Crush Hour provides three main modes of play. Exhibition acts as the game's quick and easy single-player mode, allowing you to choose a wrestler, an arena, and some basic rules. Multiplayer is effectively the same mode, only in a two-player, split-screen form. Season mode takes you through a series of races and is somewhat similar to the career modes in other WWE games. You can choose from more than 30 superstars, including such fan favorites as The Rock, Stone Cold Steve Austin, The Undertaker, and Brock Lesnar, putting them into crazily designed vehicles and setting them loose upon one another in assorted battle arenas, all with their own style and specific goals. You can also unlock hidden drivers and arenas as you progress through the season mode.
Crush Hour plays a lot like other car combat games; in fact, it plays very much like a stripped-down, simplistic version of Twisted Metal. Cars start out with the most basic of guns, but newer, more powerful weapons such as lasers, rockets, missiles, grenades, and the like can be obtained during gameplay. Additionally, each car has a specialized attack that can be used after filling up a bar in the top corner of the screen, which grows as you inflict damage on other drivers. The arenas in Crush Hour are similarly over the top in nature. Modeled after real WWE TV and Pay-Per-View sets, each level has its own set of goals. Some of the more basic arenas only require a specific number of kills to win, while others have more elaborate rules, such as obtaining a championship belt and holding it for 30 seconds without being destroyed or collecting a certain number of stars while trying to fend off your competition. While some of these goals can be extremely frustrating at times, much of what Crush Hour has to offer is an amusing, albeit simplistic, experience.
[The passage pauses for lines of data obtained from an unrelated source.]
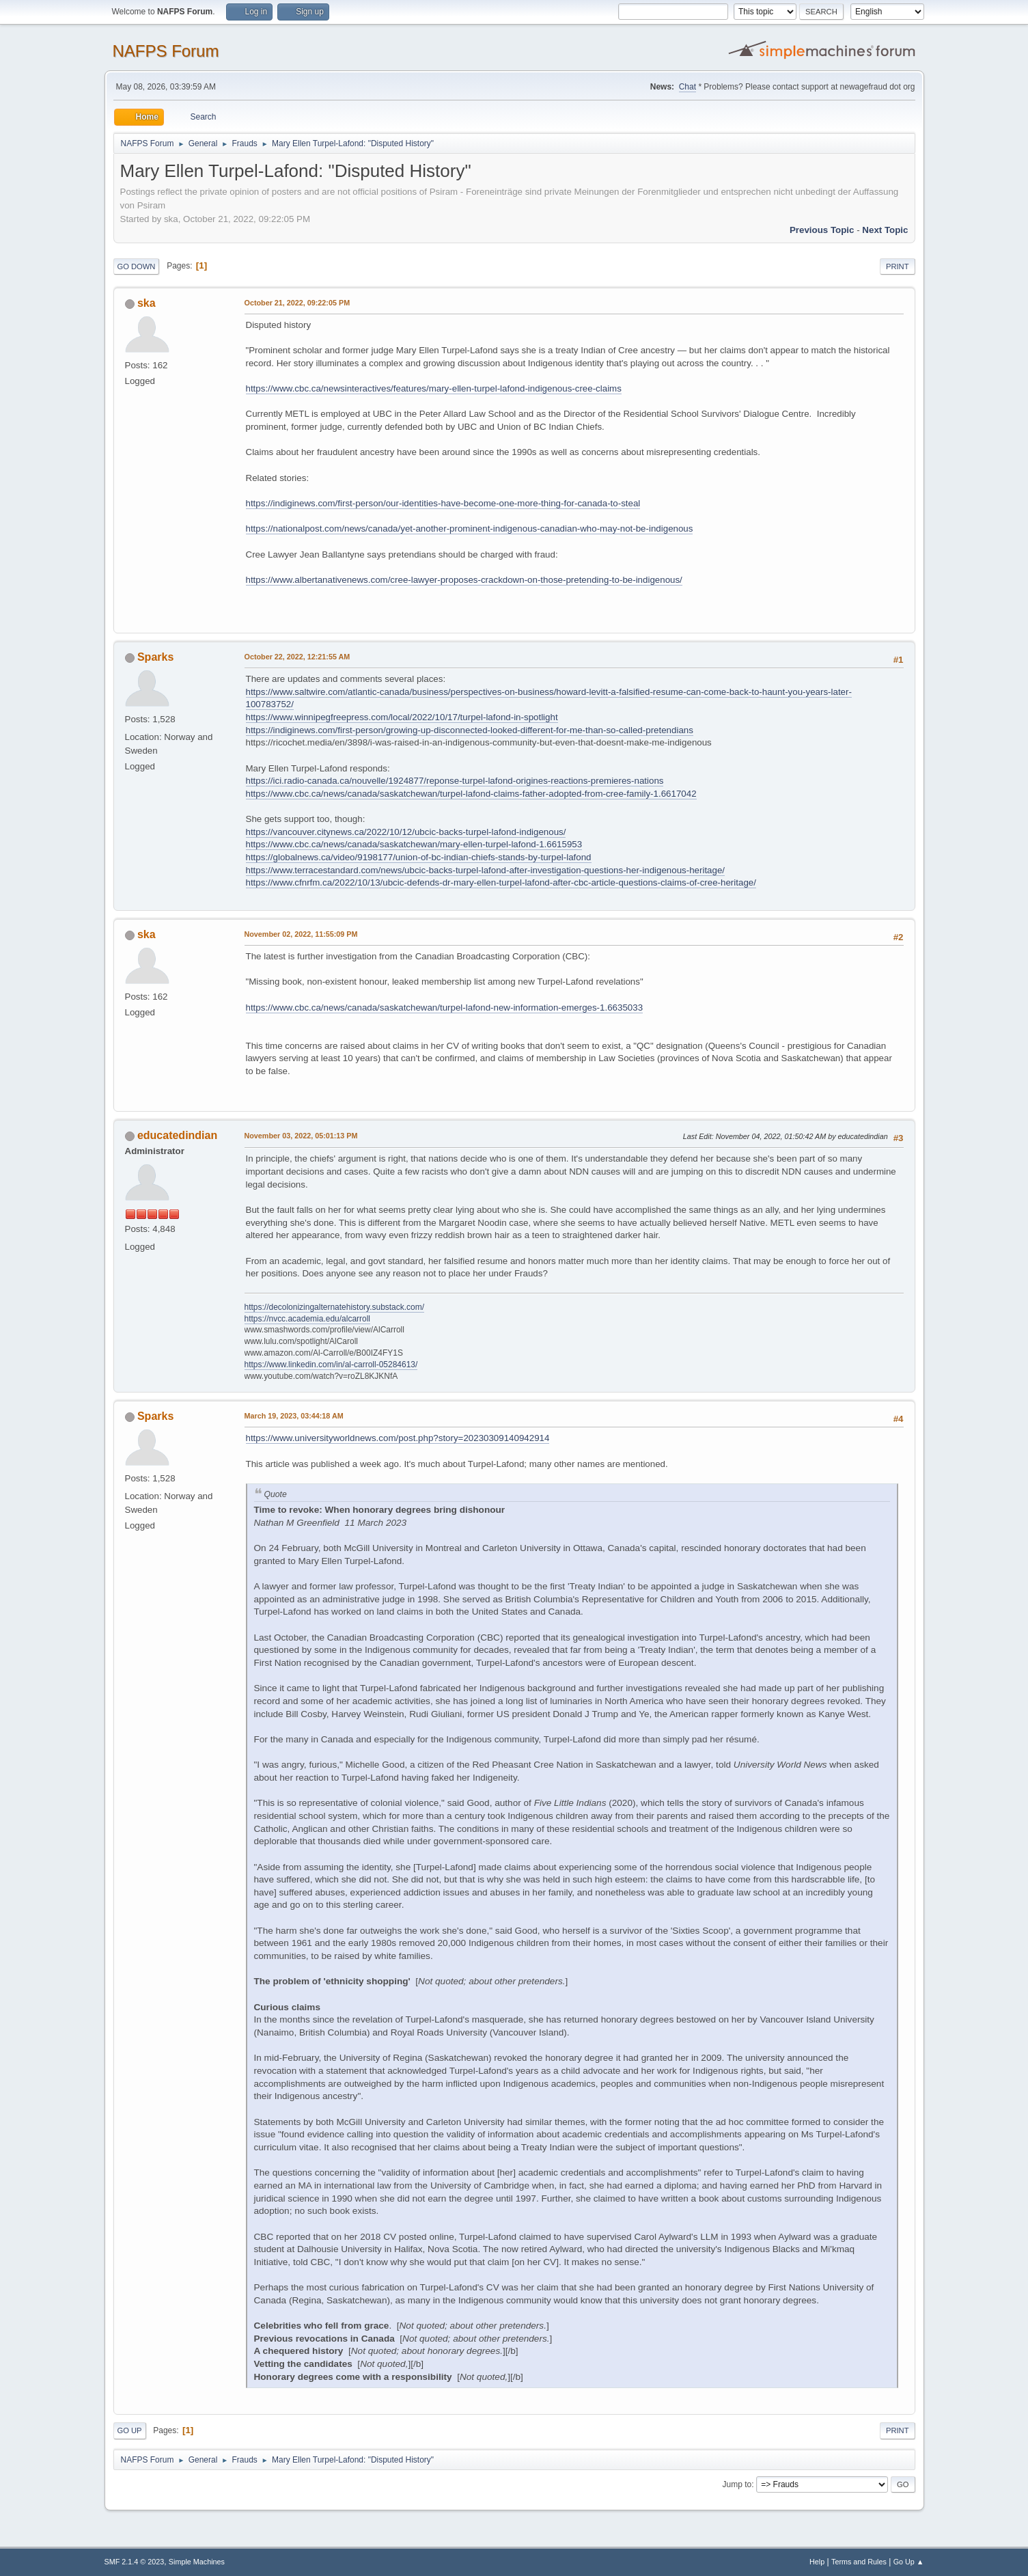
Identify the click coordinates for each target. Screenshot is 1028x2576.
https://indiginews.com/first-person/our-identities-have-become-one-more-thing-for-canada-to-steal (443, 503)
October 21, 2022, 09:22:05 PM (297, 303)
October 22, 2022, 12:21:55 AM (297, 657)
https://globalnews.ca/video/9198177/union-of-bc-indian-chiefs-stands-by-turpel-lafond (419, 857)
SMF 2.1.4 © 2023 (135, 2562)
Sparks (155, 657)
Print (897, 266)
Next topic (885, 230)
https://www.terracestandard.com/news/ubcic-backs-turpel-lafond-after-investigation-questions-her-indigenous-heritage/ (485, 870)
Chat (687, 87)
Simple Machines (197, 2562)
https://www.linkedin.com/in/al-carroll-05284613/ (331, 1364)
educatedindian (177, 1135)
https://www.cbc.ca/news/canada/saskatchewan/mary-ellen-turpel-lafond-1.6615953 (414, 844)
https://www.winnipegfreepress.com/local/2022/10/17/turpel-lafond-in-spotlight (402, 717)
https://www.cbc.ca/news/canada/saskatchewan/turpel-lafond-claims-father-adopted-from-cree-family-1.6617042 (471, 794)
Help (816, 2562)
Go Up (129, 2430)
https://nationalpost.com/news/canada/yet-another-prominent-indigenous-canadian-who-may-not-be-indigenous (469, 528)
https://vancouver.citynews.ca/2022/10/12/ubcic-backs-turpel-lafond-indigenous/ (406, 832)
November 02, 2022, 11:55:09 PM (301, 934)
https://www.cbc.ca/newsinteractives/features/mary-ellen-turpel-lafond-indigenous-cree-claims (434, 388)
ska (146, 303)
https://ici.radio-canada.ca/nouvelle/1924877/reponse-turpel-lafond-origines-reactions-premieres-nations (455, 781)
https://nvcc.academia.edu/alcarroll (308, 1319)
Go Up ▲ (908, 2562)
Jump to (737, 2484)
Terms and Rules (859, 2562)
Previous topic (822, 230)
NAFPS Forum (166, 51)
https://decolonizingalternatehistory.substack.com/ (335, 1307)
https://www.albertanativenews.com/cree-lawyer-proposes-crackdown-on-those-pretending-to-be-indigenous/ (464, 580)
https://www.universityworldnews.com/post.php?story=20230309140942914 (398, 1438)
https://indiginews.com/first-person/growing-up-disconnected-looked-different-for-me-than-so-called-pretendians (469, 730)
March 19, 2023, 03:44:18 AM (294, 1416)
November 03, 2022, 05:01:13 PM (301, 1136)
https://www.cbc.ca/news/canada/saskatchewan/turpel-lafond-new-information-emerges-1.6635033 (444, 1007)
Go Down (136, 266)
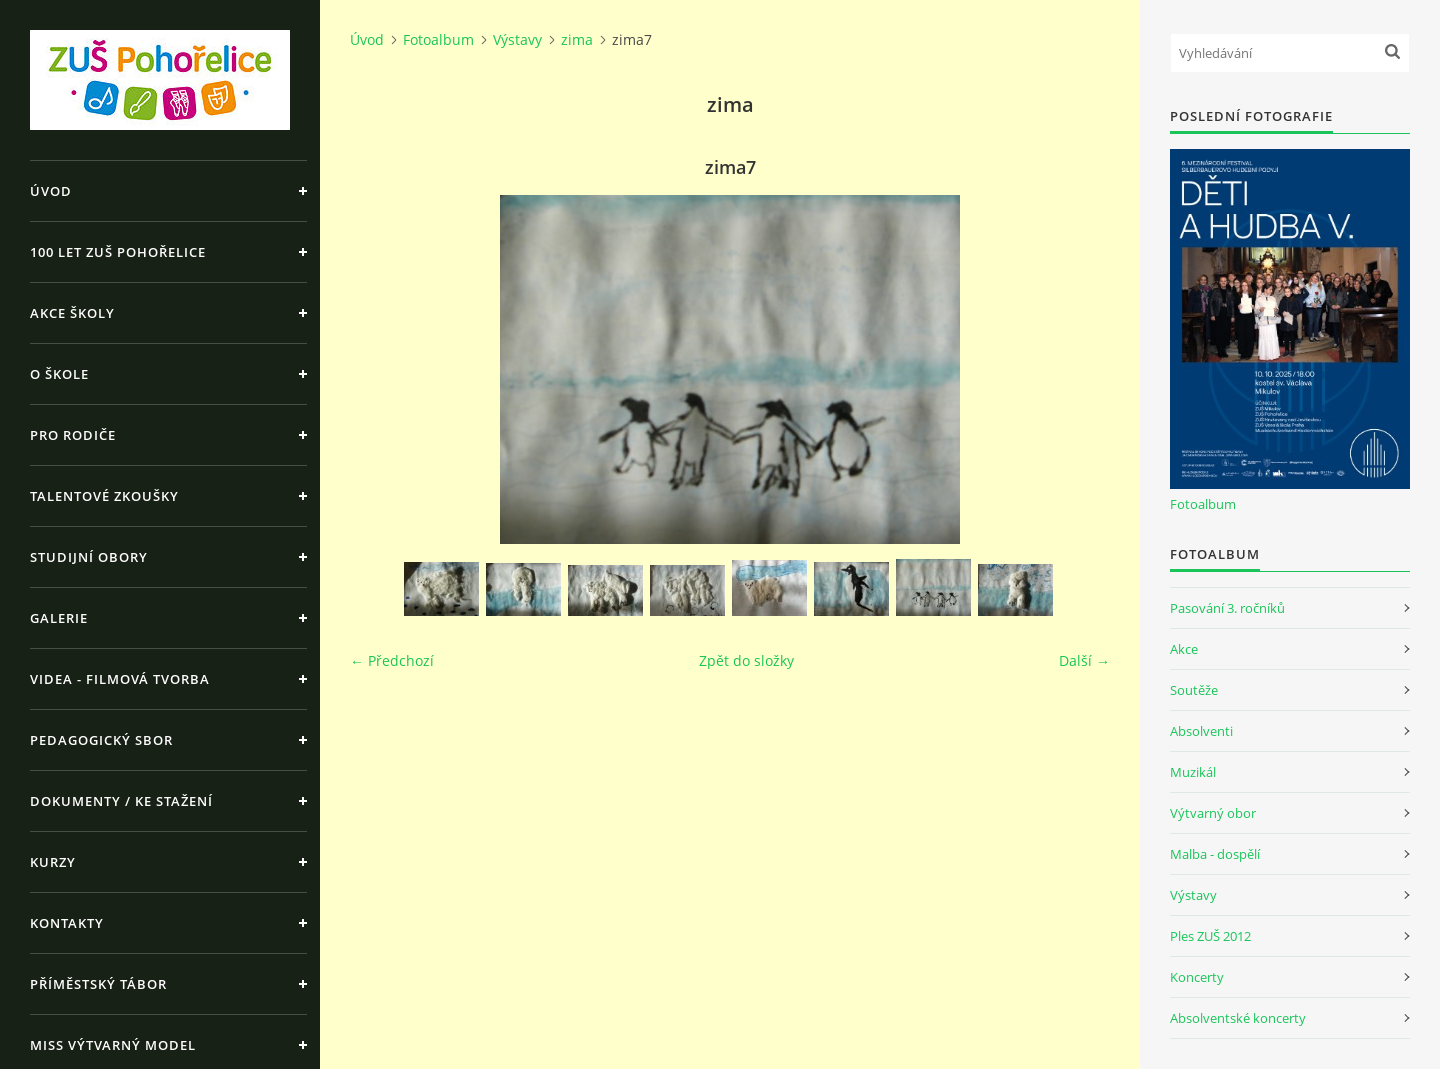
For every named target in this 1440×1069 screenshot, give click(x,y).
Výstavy (517, 39)
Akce (1184, 649)
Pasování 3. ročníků (1227, 608)
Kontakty (67, 923)
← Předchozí (392, 660)
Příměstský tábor (98, 984)
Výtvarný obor (1213, 813)
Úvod (51, 191)
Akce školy (72, 313)
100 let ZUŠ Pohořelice (118, 252)
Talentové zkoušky (104, 496)
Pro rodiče (73, 435)
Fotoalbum (438, 39)
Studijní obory (89, 557)
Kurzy (53, 862)
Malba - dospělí (1215, 854)
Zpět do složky (746, 660)
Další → (1084, 660)
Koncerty (1197, 977)
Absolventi (1201, 731)
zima (577, 39)
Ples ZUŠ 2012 (1210, 936)
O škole (59, 374)
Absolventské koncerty (1238, 1018)
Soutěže (1194, 690)
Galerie (59, 618)
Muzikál (1193, 772)
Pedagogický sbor (101, 740)
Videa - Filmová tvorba (120, 679)
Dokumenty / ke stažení (121, 801)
Unfortunately, when it comes to graphics and sound, Crush Hour begins to fall apart at the seams. Everything in the game feels extremely rushed and underpolished. All of the arenas have essentially the same bland, washed-out look to them and provide nothing in the way of atmosphere or creativity. The car models themselves are equally dull, especially since very few of them cater to the character they represent in any way. Steve Austin has his monster truck, and The Undertaker drives a version of his patented motorcycle, but everybody else seems to have been arbitrarily assigned a random car. Brock Lesnar drives an armored car, Kurt Angle has an SUV, and both Matt and Jeff Hardy drive wood-paneled station wagons. Rounding out the lack of any visual production are the game's wrestler entrances. While you may get to watch the actual WWE intro video for each wrestler on the Titantron, the cars themselves just sort of plod out onto the stage aimlessly, making it a very skip-worthy experience.
All of the arenas have essentially the same bland, washed-out look to them.
Even more grating is the game's audio. The in-game effects themselves are mediocre at best, providing only the barest necessities when it comes to the game's explosions and weapon effects. As you play, the wrestlers will periodically spout one of their catchphrases at you in mockery of your skills, but few, if any, of them make much sense in the context of this game, and the delivery sounds incredibly forced, even by professional wrestling's standards. Crush Hour also features in-game commentary by the WWE's own Jim Ross, but thanks to some astoundingly horrid editing, J.R.'s presence serves as little more than a stuttery, pointless irritation that will have you reaching for the mute button as quickly as possible.
While Crush Hour definitely has its share of problems, the game isn't all bad. Considering the $20 budget price and the fact that pieces of the game do provide a minimal amount of entertainment, die-hard WWE fans and desperate GameCube owners in dire need of some car combat action might at least want to give the game a try. Anyone else, however, would be wise to steer clear of WWE Crush Hour.